Into Other Worlds
For the last two years, I’ve been living on the edges of society, creating...
Creating on the outer edge of society, combined with the remoteness of my artist camp, can feel a bit like living under a rock. So it was nice to get the call from Merilyn at Country Arts SA inviting me to create a commissioned work to embody their five-year plan.
Recently, I’ve been reading a lot of Thoreau, Nietzsche and Carl Jung which had only strengthened my resolve to live slowly, simply and with intention. For this commission, these elements were essential to include as was the challenges that I, and many artists I know, face.
Out the back of my artist camp, there’s a section of ridges that drew me in, upon my arrival a year ago. The challenge working within this gorge was the hot light pouring in through ridges while leaving other areas blanketed in darkness and shadow.

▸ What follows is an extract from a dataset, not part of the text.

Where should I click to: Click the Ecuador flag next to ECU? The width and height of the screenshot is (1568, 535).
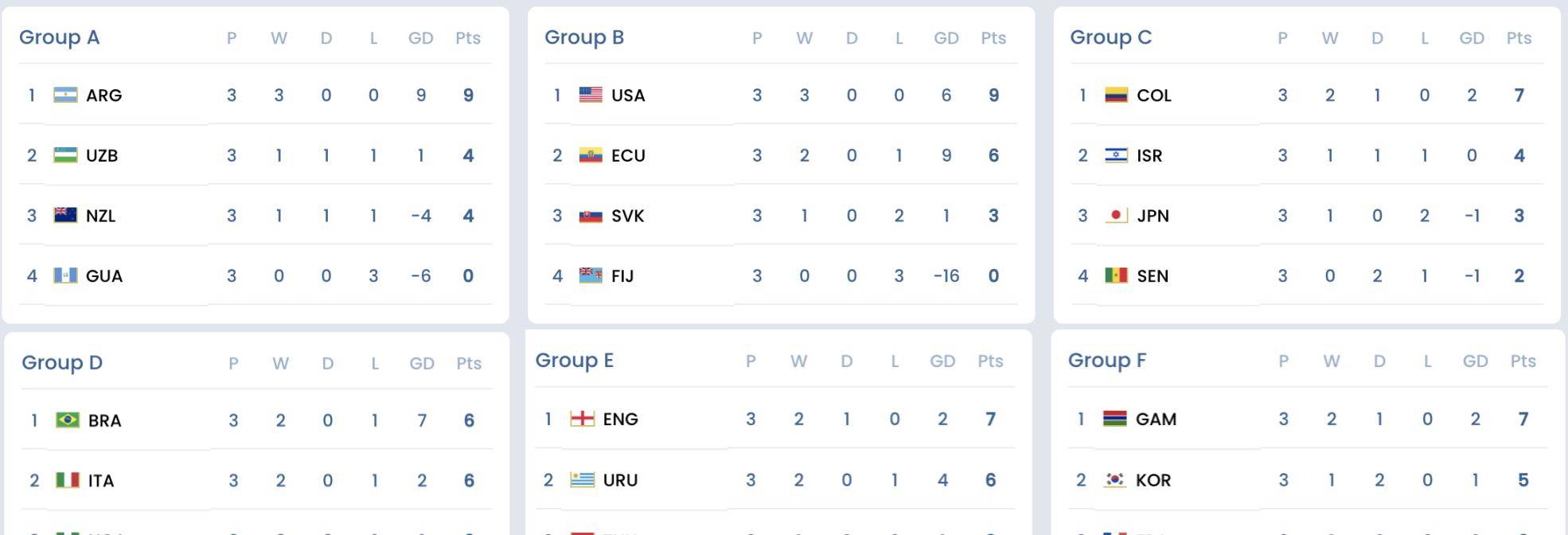click(591, 155)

To complete this mammoth vision the landscape, in this case, just wasn’t going to be enough. To this end I invited Kasia Tons, a soft sculpture artist, to join me for three months to build and construct this ambitious plan.
TO LIVE DELIBERATELY
Nestled between wrapping spinifex, enveloped by opposing elements, a vibrant lone artist sits transfixed, all consumed, by a paramount process of discovery and determined expression.
The reality of the regional artist is often filled with traps and pitfalls, coupled with oppressive waves of non-additive elements of distraction, and yet within all of this a quiet calmness remains as the artist searches fervently for pathways and opportunities.
To have arrived at this point of stillness, focus and creation, a plethora of obstacles have needed to be overcome on a regular basis; financial sustainability, access to goods and services and living face to face with the ever-changing weather.
Out of this existence, a resilient fortitude is born, enabling the creation of pathways toward Nietzsche’s true worlds theories. The ability to live within these worlds, requires a deep focus while nurturing an undiluted practice from external noise and distractions of the external fast-paced and often meaningless world.
Throughout the process, the figure itself begins to wear the mark of a regional artist, the red dust a mark of endurance, reinforcing the process and the practice instinctively.